[DIRECTIONS FOR THIS TASK]: Please give again the data starting at the line that contains "The width and" and ending at the line that contains "tap(336, 54)", with nothing before or after them and with the pictures left out. Multiply every coordinate in the answers by 2.55 and round to whole numbers, halves up, but leave all numbers in the requests unchanged.

[MATERIAL FOR THIS EXERCISE]:
□ □ □ □ □
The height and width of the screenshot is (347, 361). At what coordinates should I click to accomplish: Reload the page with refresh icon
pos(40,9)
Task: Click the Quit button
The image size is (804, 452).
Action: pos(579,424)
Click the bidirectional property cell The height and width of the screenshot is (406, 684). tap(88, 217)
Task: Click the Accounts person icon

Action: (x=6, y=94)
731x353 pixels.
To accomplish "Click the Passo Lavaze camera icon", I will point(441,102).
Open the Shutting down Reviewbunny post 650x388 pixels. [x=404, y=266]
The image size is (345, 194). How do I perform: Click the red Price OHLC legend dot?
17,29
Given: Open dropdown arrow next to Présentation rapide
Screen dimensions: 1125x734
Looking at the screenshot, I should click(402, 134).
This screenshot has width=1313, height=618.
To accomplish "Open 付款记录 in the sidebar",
□ □ □ □ □
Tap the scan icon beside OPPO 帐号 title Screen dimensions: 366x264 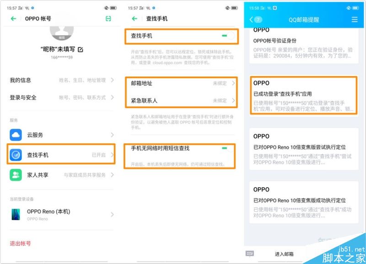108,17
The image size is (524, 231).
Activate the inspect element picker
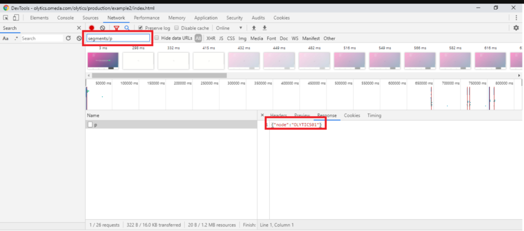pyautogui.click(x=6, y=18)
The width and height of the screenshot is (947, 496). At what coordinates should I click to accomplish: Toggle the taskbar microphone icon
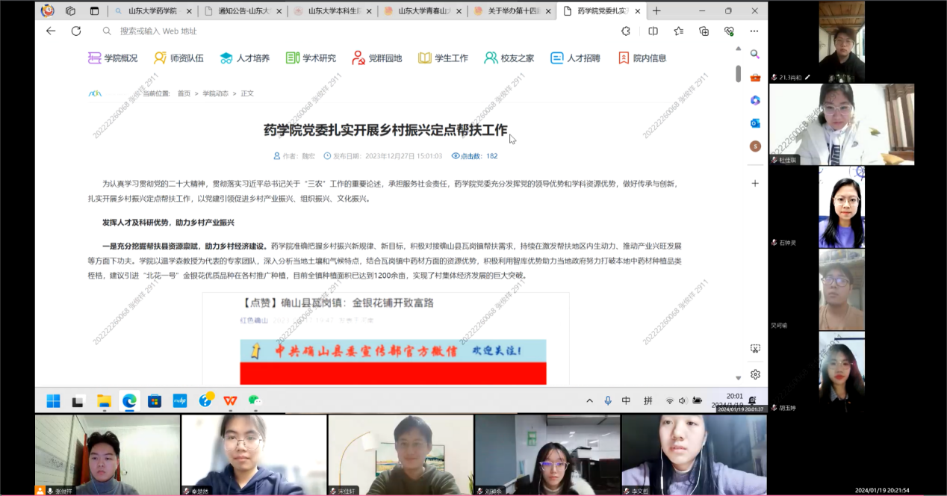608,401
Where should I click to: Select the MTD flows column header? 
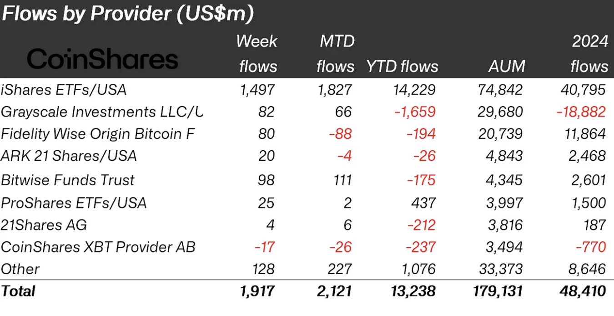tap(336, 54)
□ □ □ □ □
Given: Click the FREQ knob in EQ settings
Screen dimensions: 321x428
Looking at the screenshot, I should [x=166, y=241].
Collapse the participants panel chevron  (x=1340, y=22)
□ □ □ □ □
[ANSWER TO THE PROBLEM]:
The width and height of the screenshot is (947, 496). At what coordinates should I click to accomplish: Toggle the taskbar microphone icon
1550,1023
Where should I click to: Select the MTD flows column header? 
tap(857, 138)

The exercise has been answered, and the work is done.